Detailed Description

Not available

Study Timeline

• Study First Submitted: 2015-11-25
• Study First Submitted QC: 2015-11-25
• Study First Posted: 2015-11-30
• Study Start: 2016-03-23
• Primary Completion: 2024-09-26
• Study Completion: 2024-09-26
• Status Verified: 2025-05
• Last Update Submitted: 2025-05-19
• Last Update Posted: 2025-05-20

Recruitment & Eligibility

• Status: COMPLETED
• Sex: All
• Target Recruitment: 74

Inclusion Criteria

Cohort I:

• Boys: Tanner stage 1 for pubic hair and testis volume below 4 ml , age at least 2 years and 26 weeks and below or equal to 10.0 years at screening
• Girls: Tanner stage 1 for breast development (no palpable glandular breast tissue) and pubic hair, age at least 2 years and 26 weeks and below or equal to 9.0 years at screening
• Confirmed diagnosis of GHD (growth hormone deficiency) within 12 months prior to screening as determined by two different GH (growth hormone) stimulation tests, defined as a peak GH level of below or equal to 7.0 ng/ml. For children with three or more pituitary hormone deficiencies only one GH stimulation test is needed
• No prior exposure to GH therapy and/or IGF-I (insulin-like growth factor I) treatment
• Height of at least 2.0 standard deviations below the mean height for chronological age (CA) and gender according to the standards of Centers for Disease Control and Prevention 2-20 years: Girls/Boys stature-for-age and weight-for-age percentiles CDC at screening
• Annualized height velocity (HV) below the 25th percentile for CA (chronological age) and gender or below -0.7 SD (standard deviation) score for CA and sex, according to the standards of Prader calculated over a time span of minimum 6 months and maximum 18 months

Cohort II:

• Below 2 years and 26 weeks and a minimum weight of 5 kg at screening.
• Confirmed diagnosis of GHD, the GHD diagnosis must be confirmed by investigator according to local practice.
• For GH treatment naïve subjects, no prior exposure to GH therapy and/or IGF-I treatment.
• For GH treatment naïve subjects, IGF-1 SDS below -1.0 at screening, compared to age and sex normalized range according to central laboratory measurements.

Cohort III:

Age:

• Girls: Above 9.0 years and below or equal to 17.0 years at screening.

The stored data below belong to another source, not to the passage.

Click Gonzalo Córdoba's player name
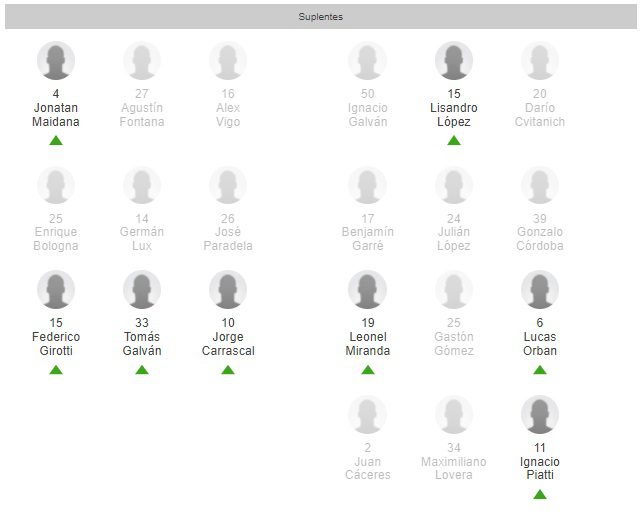Screen dimensions: 642x519 tap(540, 238)
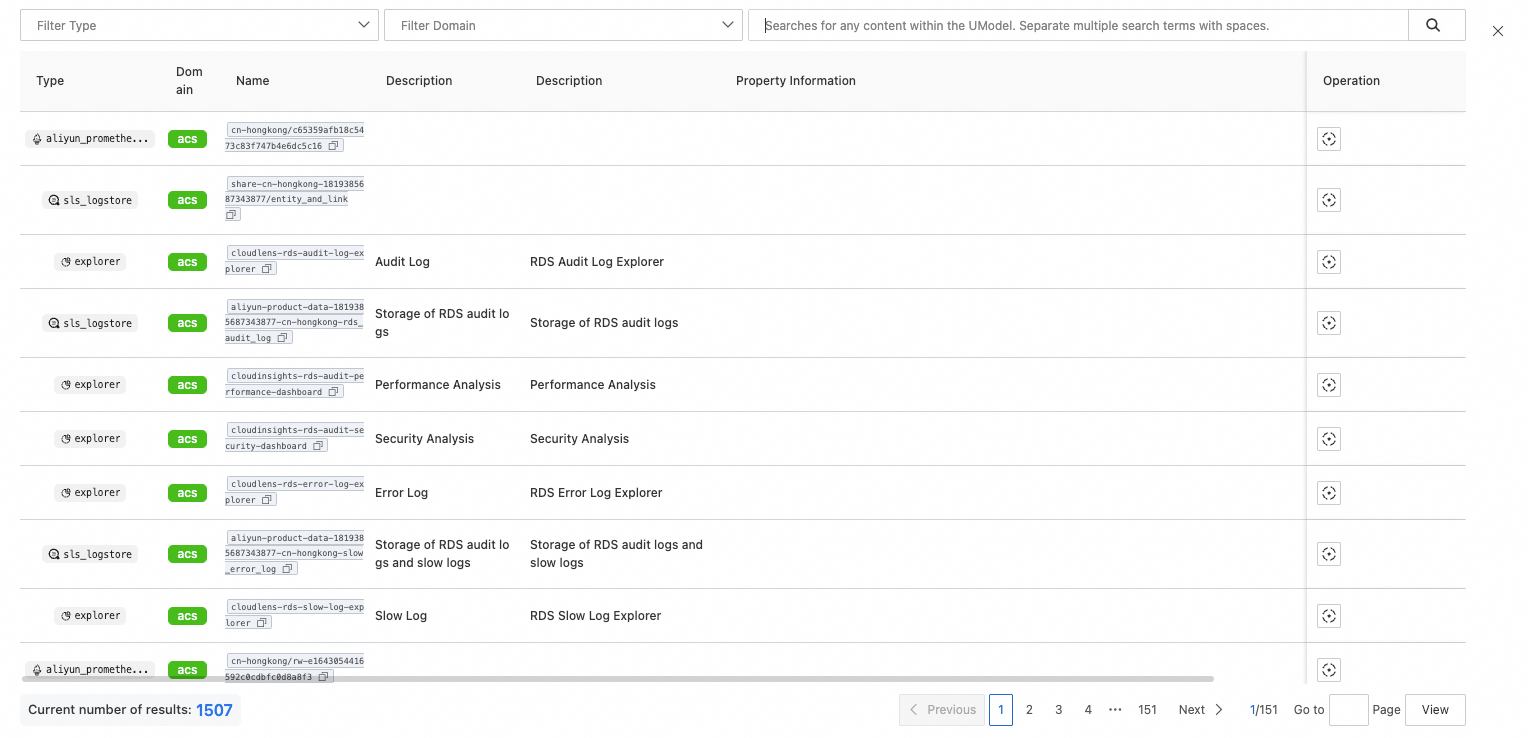Click locate icon in Slow Log row
The image size is (1528, 738).
coord(1328,616)
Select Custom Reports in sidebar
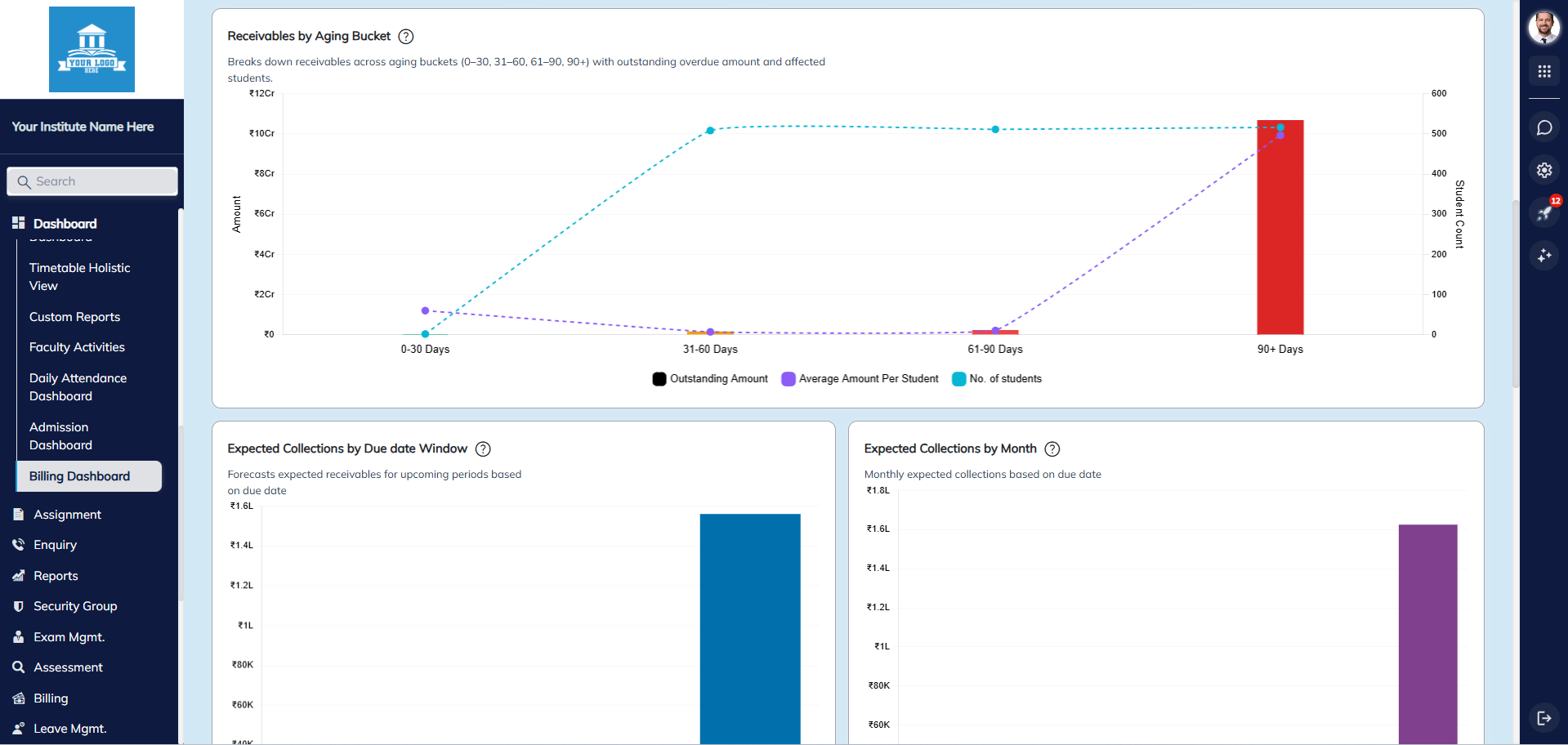The image size is (1568, 745). tap(74, 317)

• Boys: Above 10.0 years and below or equal to 17.0 years at screening.

• Confirmed diagnosis of GHD

  1. for GH treatment naïve subjects, confirmed diagnosis within 12 months prior to screening as determined by two different GH stimulation tests, defined as a peak GH level of equal to or below 7.0 ng/ml. For children with three or more pituitary hormone deficiencies only one GH stimulation test is needed. FOR JAPAN ONLY: Confirmed diagnosis of GHD within 12 months prior to screening as determined by one GH stimulation tests for patients with intracranial organic disease or symptomatic hypoglycaemia and two different GH stimulation test for other patients, defined as a peak GH level of equal to or below 6 ng/ml by assay using recombinant GH standard.
  2. for non-GH treatment naïve subjects, confirmed GHD diagnosis by investigator according to local practice

• For GH treatment naïve subjects, no prior exposure to GH therapy and/or IGF-I treatment.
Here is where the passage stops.